The decline, the third in a row, left the index fractionally above its long-run average of 112.7.
Having outperformed in recent months on the back of Malcolm Turnbull replacing Tony Abbott as prime minister, sentiment towards the economic outlook continued to soften, both over the short and longer term.
The subindex on economic conditions in the next 5 years fell 3%, taking its three-week decline to 7.3%, while the subindex on economic conditions over the next 12 months fell by a larger 3.4%.
Elsewhere perceptions towards family finances from a year earlier skidded 5.1%, more than mitigating a 1.5% improvement in the outlook for the 12 months ahead.

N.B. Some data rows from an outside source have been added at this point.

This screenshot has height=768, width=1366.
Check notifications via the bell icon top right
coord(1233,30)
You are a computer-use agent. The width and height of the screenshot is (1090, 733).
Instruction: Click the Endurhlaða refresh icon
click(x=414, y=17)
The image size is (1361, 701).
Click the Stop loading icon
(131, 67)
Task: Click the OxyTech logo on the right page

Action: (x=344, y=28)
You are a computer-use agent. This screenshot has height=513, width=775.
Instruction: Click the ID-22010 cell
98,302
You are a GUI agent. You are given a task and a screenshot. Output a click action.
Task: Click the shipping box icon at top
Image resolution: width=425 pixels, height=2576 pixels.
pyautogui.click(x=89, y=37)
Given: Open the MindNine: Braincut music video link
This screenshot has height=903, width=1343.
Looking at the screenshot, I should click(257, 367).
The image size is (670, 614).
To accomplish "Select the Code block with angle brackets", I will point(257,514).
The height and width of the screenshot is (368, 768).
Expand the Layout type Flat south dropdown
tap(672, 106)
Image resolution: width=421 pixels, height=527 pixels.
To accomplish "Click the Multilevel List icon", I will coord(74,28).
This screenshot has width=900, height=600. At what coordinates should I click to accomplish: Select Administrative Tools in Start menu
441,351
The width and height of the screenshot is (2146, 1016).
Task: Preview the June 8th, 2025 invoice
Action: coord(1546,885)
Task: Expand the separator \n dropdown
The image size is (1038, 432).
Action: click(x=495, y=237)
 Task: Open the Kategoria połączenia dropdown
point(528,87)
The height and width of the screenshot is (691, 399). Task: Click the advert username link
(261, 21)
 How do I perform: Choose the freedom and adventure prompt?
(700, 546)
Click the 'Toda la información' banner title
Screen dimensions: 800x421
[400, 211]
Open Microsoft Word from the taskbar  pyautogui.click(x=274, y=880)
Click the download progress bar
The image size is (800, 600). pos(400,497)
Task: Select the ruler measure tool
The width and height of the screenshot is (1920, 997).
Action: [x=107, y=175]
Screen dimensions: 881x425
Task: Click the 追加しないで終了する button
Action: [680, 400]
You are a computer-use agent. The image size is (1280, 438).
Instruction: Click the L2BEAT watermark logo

Perceptions on whether now was a good time to buy a major household item rose 1.6%.
According to Warren Hogan, chief economist at the ANZ, the slide in confidence levels suggests the honeymoon period for the Turnbull government may now be over.
Confidence has fallen for three consecutive weeks now, which may be an early sign that the honeymoon period for the Turnbull government is over. This turnaround in confidence has been mainly driven by a deterioration in consumers’ views towards the economic outlook.
Last week’s soft capex report highlights the challenges facing the non-mining economy. With news flow continuing to focus on the mixed conditions in the economy, it will be difficult to sustainably lift consumers’ views towards the economic outlook.
Ultimately, the labour market will continue to be a key factor driving both confidence and the RBA rates decision. As such, next week’s job advertisements will provide more indication on this front.
While strong labour market conditions will be helpful to help offset negative impacts from record-low wages growth, falling commodity prices and softer house prices, it is interesting to note that the recent decline in sentiment corresponded with the release of the red-hot October jobs report from the ABS in mid-November.
According to the ABS, the economy generated nearly 60,000 jobs leaving the unemployment rate sharply lower at 5.9%, dashing expectations for further near-term rate cuts from the RBA.
While other significant factors may have contributed to the recent decline in sentiment – the Paris terrorist attacks for one – the reduced likelihood for lower borrowing costs may be also weighing on sentiment, at least in the short term.